Ross Ami Filipo (born 14 April 1979) is a retired New Zealand rugby union footballer. Filipo's career included long stints with Wellington in the Mitre 10 Cup, Crusaders in Super Rugby, and Bayonne in the Top 14 competition, and appearances for the All Blacks in 2007-2008.

Career

New Zealand
Filipo first played provincial rugby for Marlborough in 2001. He then played for Wellington B in 2002, and made his debut for Wellington in 2003.

Although he had played for the Hurricanes development squad in 2003, he was not selected for the Hurricanes in 2004 and instead was drafted into the Crusaders for the 2004 Super 12. He then stayed with the Crusaders for the Super 12 and Super 14 until the 2009 season whilst playing for Wellington in the Air New Zealand Cup (formerly the National Provincial Championship) until 2008.

Filipo played for the New Zealand Māori in 2005 when they defeated the British and Irish Lions for the first time – he cites this as a career highlight.

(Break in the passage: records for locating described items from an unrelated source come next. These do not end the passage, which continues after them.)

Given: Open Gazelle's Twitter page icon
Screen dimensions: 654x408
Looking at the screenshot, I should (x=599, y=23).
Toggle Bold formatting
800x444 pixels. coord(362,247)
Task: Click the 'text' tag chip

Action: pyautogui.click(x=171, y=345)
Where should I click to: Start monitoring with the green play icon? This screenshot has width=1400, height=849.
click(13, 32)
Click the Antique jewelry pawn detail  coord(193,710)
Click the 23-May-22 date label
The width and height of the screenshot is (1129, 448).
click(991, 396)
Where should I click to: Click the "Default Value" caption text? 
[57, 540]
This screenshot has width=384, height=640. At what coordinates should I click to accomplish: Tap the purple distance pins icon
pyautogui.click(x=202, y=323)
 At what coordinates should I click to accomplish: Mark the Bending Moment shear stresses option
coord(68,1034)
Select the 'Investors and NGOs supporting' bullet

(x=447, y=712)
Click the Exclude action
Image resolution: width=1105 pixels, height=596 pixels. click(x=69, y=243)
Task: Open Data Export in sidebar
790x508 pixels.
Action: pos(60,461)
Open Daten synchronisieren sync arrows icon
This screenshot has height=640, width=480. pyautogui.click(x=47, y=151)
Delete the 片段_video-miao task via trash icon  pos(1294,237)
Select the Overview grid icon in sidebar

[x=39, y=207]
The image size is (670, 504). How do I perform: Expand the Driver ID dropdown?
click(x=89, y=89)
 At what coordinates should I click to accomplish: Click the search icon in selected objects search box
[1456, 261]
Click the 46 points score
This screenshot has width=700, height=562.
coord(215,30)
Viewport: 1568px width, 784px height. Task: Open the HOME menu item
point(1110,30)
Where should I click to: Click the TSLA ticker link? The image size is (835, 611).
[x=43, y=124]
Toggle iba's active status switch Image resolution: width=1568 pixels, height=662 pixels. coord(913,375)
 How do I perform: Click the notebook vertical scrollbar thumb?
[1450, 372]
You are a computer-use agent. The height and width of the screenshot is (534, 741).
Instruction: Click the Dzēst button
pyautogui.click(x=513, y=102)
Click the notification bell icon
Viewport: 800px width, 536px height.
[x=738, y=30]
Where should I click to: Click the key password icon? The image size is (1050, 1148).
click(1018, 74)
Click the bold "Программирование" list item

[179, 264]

After the 2007 Super 14 season where Filipo scored six tries he was selected for the Junior All Blacks. After injuries to All Black locks Ali Williams and Keith Robinson, Filipo was called into the All Blacks squad.

Filipo was also selected for the All Blacks end of season Grand Slam tour at the end of 2008; he played against Scotland and Munster during this tour. He was also one of the regular guests on the Rugby Roundtable, which is a rugby union podcast based out of New Zealand.

Europe

In April 2009 it was announced that Filipo would be signing for Bayonne in the French Top 14 competition; he left for Bayonne at the conclusion of the 2009 Super 14 season.

On 11 April 2011 it was announced that Filipo would be signing for Wasps in the English Aviva Premiership

Return to New Zealand

Filipo retired from professional rugby and returned to New Zealand in 2014, before being called up to play for the Chiefs in 2015. This reawakened his passion for playing and he turned out for Hamilton Marist as a player-coach, winning the Waikato Club Rugby title with them. This preceded a stint in France with Racing 92 in the Top 14 before returning to New Zealand with Hawkes Bay.

From there he turned to coaching properly, taking a role as assistant-coach with the Coca-Cola Red Sparks in the Top League in 2017, where he stayed for two years. He was asked to play as well.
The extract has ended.